**TASK GOAL:**
Return the lines of the listing exactly, starting with the line that contains "This screenshot has height=980, width=1232." and continuing up to and including the line that contains "The width and height of the screenshot is (640, 360).".

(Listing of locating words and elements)
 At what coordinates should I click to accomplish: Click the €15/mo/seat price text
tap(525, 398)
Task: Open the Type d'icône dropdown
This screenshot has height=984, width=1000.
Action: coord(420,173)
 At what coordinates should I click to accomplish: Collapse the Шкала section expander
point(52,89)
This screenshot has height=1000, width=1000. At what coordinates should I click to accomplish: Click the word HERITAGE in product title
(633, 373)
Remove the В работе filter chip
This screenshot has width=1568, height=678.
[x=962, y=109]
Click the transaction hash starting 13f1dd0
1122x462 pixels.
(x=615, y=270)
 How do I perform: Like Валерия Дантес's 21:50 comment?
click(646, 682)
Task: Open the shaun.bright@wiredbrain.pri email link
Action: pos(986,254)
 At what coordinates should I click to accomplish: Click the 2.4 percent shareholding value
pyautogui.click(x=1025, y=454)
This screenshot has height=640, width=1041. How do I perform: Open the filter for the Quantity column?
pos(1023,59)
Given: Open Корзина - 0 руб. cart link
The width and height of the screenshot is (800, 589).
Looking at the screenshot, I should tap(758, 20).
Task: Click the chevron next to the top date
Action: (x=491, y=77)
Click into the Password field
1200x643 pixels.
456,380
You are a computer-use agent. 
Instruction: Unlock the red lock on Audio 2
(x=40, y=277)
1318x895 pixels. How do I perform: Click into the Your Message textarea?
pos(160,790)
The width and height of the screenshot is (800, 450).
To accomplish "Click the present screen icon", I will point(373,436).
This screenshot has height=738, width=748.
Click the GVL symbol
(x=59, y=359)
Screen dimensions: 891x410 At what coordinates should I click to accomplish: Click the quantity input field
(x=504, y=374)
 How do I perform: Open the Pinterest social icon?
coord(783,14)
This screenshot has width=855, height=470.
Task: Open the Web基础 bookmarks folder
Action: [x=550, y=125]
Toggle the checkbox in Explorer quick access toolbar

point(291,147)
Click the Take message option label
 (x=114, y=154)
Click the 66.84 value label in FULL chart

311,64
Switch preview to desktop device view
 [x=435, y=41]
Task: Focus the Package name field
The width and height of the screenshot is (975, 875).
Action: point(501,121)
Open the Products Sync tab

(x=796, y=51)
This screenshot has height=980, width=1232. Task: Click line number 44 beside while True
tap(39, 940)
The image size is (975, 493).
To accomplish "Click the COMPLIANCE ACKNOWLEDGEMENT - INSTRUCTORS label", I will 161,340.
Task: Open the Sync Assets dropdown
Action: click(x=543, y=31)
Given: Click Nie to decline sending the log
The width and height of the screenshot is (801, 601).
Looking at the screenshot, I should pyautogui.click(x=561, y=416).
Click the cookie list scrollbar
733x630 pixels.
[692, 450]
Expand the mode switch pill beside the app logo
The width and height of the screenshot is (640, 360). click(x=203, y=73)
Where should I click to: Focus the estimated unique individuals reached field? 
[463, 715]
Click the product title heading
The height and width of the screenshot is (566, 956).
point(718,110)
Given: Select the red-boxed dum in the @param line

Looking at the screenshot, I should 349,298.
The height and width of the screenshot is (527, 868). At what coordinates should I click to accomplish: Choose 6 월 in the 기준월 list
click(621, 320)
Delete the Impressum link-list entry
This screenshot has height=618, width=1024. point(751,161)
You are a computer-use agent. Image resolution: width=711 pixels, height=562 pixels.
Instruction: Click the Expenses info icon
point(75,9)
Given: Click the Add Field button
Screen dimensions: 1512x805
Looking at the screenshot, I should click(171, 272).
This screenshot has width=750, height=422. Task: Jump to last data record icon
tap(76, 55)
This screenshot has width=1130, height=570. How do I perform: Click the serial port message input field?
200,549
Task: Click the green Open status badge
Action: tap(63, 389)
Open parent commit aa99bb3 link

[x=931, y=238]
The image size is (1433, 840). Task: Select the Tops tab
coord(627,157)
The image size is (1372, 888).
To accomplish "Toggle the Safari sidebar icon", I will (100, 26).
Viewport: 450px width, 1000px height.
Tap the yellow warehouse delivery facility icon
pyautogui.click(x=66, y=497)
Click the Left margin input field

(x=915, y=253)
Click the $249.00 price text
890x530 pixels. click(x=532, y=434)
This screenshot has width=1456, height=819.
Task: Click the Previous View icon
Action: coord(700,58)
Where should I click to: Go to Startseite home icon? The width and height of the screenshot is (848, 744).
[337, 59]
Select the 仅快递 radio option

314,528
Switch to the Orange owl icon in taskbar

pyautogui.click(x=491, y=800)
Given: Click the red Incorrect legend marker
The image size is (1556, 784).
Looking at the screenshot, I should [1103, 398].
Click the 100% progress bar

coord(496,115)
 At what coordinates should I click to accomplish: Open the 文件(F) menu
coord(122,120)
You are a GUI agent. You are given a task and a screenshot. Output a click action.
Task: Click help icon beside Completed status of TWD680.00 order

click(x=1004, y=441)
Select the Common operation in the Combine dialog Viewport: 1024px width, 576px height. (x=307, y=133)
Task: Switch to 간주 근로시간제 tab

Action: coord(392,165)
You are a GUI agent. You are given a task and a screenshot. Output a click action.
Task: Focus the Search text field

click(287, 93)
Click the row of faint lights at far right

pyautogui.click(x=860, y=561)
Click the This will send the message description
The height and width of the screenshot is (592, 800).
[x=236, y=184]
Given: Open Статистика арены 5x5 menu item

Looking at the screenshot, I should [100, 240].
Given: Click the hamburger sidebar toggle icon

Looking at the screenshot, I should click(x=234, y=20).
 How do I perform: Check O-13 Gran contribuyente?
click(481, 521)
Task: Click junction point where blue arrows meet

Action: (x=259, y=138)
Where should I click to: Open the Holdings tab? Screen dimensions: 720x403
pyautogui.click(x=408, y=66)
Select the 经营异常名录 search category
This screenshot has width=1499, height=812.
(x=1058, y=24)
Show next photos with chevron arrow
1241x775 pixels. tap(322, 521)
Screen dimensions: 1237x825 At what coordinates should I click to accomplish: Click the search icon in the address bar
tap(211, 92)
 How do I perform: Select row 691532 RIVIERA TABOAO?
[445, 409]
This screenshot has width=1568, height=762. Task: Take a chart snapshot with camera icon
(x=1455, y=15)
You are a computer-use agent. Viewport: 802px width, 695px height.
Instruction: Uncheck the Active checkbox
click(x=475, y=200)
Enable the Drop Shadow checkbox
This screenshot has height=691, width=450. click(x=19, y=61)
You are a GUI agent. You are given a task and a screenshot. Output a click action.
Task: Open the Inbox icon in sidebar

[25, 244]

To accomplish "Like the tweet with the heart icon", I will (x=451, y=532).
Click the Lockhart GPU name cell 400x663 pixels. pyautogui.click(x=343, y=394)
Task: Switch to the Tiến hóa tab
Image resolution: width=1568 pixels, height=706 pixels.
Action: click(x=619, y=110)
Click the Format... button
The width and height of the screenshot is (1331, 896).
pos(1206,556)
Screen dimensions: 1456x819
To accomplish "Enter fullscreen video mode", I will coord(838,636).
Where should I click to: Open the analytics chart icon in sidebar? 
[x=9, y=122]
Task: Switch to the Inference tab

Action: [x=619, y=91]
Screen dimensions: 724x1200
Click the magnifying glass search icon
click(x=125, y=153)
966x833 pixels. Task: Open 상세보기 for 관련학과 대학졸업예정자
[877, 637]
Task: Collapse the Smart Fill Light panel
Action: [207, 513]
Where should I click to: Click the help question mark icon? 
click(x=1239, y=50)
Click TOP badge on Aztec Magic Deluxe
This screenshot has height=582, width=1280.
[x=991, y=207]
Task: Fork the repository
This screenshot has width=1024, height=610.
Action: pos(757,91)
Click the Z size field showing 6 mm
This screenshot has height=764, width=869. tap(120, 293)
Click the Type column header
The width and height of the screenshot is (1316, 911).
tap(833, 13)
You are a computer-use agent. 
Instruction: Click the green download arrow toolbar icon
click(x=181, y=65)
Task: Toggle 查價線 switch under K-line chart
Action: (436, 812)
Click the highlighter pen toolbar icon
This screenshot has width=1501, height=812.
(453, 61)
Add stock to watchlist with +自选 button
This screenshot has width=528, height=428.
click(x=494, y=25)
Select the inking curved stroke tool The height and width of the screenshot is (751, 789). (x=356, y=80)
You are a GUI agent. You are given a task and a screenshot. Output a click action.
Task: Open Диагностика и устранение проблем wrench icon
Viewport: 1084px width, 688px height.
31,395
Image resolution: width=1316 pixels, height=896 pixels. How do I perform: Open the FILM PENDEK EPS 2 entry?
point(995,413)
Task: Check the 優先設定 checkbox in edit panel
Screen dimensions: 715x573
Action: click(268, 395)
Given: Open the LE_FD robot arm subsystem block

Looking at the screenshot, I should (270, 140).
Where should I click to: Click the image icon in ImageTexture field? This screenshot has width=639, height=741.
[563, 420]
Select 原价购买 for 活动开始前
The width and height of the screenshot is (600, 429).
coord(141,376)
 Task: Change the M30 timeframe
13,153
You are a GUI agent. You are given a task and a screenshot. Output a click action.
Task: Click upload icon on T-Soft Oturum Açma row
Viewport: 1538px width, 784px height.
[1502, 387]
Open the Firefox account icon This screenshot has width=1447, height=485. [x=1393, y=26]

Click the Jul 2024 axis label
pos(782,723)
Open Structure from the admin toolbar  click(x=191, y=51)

**SOLUTION TO THIS EXERCISE:**
This screenshot has height=980, width=1232. Task: Click line number 44 beside while True
tap(39, 940)
The image size is (975, 493).
To accomplish "Click the COMPLIANCE ACKNOWLEDGEMENT - INSTRUCTORS label", I will 161,340.
Task: Open the Sync Assets dropdown
Action: click(x=543, y=31)
Given: Click Nie to decline sending the log
The width and height of the screenshot is (801, 601).
Looking at the screenshot, I should pyautogui.click(x=561, y=416).
Click the cookie list scrollbar
733x630 pixels.
[692, 450]
Expand the mode switch pill beside the app logo
The width and height of the screenshot is (640, 360). click(x=203, y=73)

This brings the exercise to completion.